Many women find prenatal vitamins hard to stomach, and I often have patients ask me if they have to take them. The short answer is, it depends.
The necessity of taking prenatal vitamins depends on your nutritional status at the beginning of pregnancy. Are you well nourished, malnourished or obese? In the U.S., if you are eating a normal healthy diet, vitamin and mineral supplements are probably not required. When there is a problem with inadequate sources of vitamins or minerals, the first solution is a healthy diet.
If you are planning to become pregnant, it is a great idea to schedule a pre-pregnancy visit with your obstetrician who will make sure that you are up to date with all vaccinations and check your blood count and iron level. If you meet certain criteria, it may also be advisable to check your glucose levels and your levels of vitamin D. By meeting with your doctor prior to conception, you will know your nutritional status and can start to make any necessary dietary adjustments to prepare for pregnancy.
Once you become pregnant, a prenatal vitamin can be a very important part of your healthcare routine. The two most important ingredients of the prenatal vitamin are folic acid and iron. Below I will explain what each of these vitamins is, why it’s important, and the suggested daily intake for expecting mothers.
Some physicians advocate for preconception folate supplementation as a way to reduce birth defects and improve pregnancy outcome. Women who are planning to become pregnant should consider taking a multi-vitamin with at least 400 µg of folic acid daily for at least a month prior to conception.
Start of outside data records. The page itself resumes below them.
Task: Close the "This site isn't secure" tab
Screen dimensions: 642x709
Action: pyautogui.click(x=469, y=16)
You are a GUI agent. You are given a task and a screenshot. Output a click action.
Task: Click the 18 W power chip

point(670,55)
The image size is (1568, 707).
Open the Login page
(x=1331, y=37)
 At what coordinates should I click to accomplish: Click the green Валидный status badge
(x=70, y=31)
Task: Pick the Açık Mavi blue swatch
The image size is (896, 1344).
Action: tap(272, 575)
There are certain instances, such as a prior pregnancy with spina bifida, where 4000 µg (or 4 mg daily) is advised.
Since we know that nausea is very common in the first three months of pregnancy, make sure that your body is well supplied with both macro- and micronutrients prior to conception. This will help you to weather any temporary reductions in your food supplies.
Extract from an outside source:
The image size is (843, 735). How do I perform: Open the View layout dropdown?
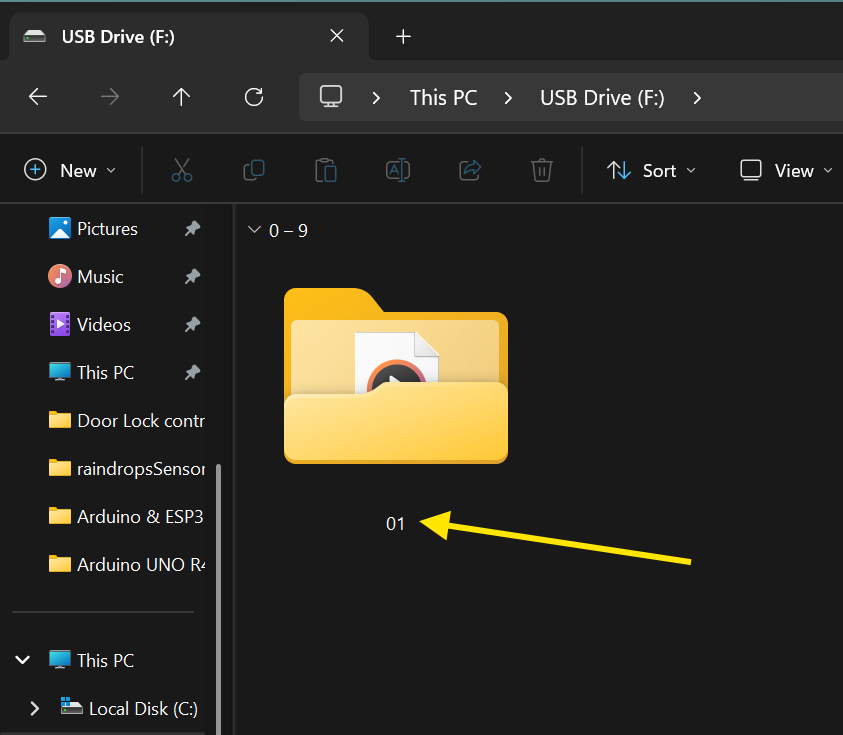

Studies have shown that women who take a prenatal vitamin prior to conception have less nausea during pregnancy. If you are unable to take your prenatal vitamin in the first trimester due to nausea, your obstetrician may recommend that you switch to a folic acid supplement until your nausea improves.
Since you are building the blood volume of the fetus, you will need to provide about 1000 mg of iron to the fetal-placental unit over the 40 weeks of pregnancy. Much of this can be achieved with the correct diet, however, taking 30 mg of iron daily can be of great assistance.
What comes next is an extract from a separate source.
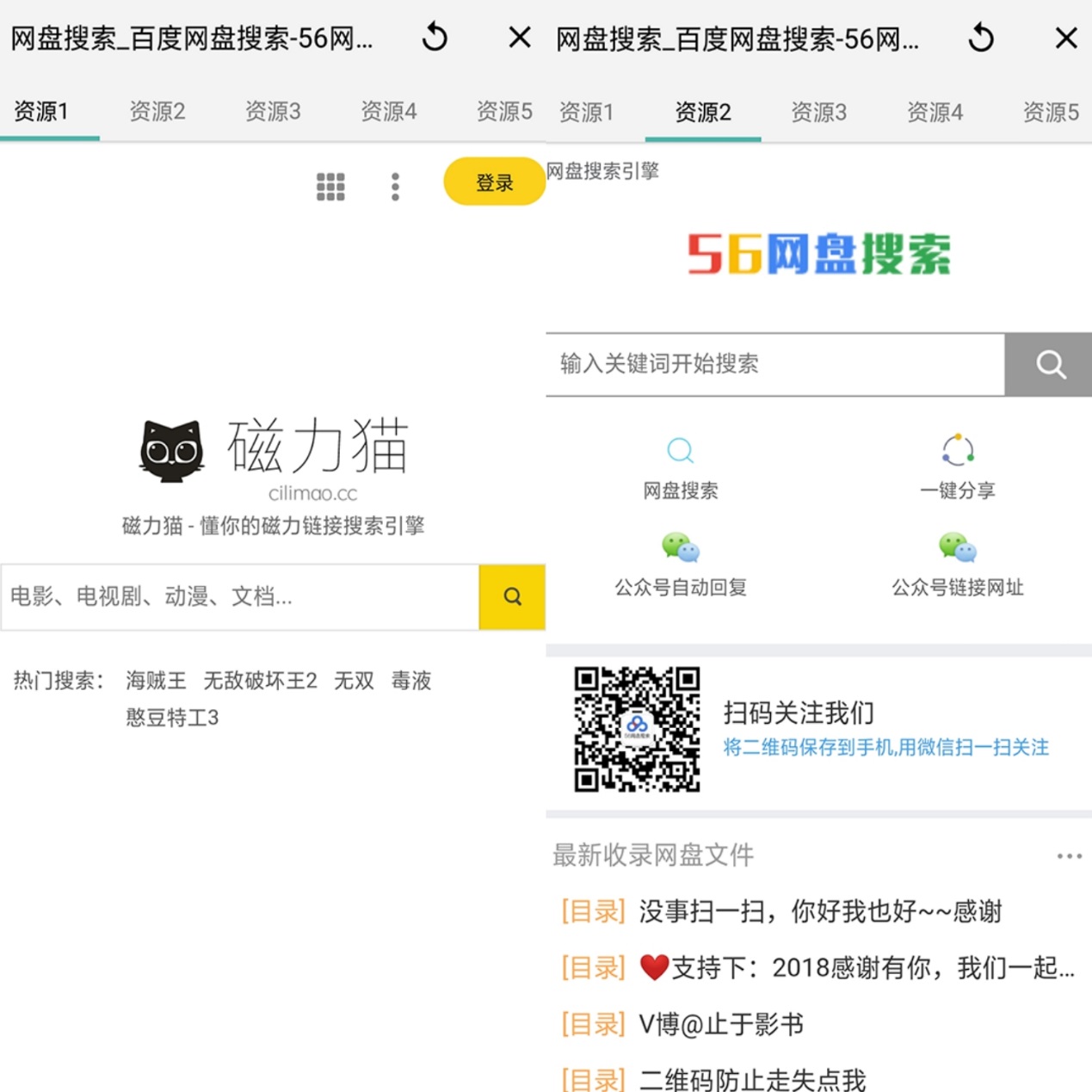Switch to the 资源3 tab on the left page

tap(273, 111)
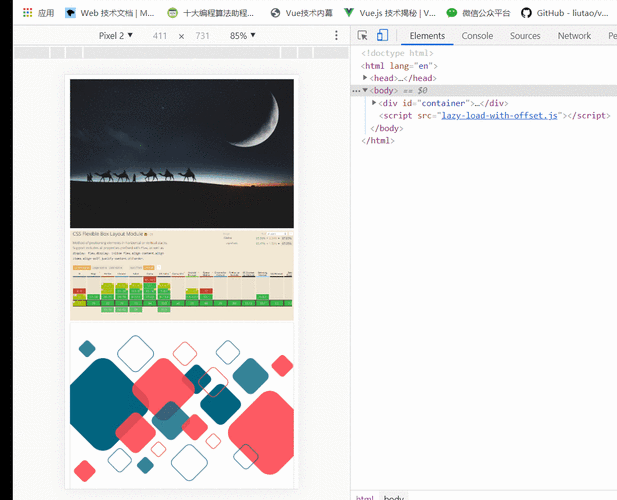Open the Web 技术文档 bookmark

click(110, 13)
For some people, iron causes significant GI issues such as nausea or constipation. If your blood count is low, I would encourage you to take the additional iron, drink plenty of fluids and use stool softeners to help decrease unwanted side effects. Some prenatal vitamins don’t contain iron, and you can take one of these until your nausea improves.
Other Crucial Vitamins
In addition to the folic acid and iron, it takes about 30 grams of calcium to build the fetal skeleton and most of this growth occurs during the last 10 weeks. Your diet and prenatal vitamin will certainly provide adequate reserves. Most women do get heartburn during their pregnancy. It is perfectly okay to use Tums or Rolaids and these antacids are loaded with calcium.
The U.S. Department of Agriculture’s website has great suggestions for food sources that have the needed vitamins, and features an interactive diet-planning program specifically for women who are pregnant or breastfeeding.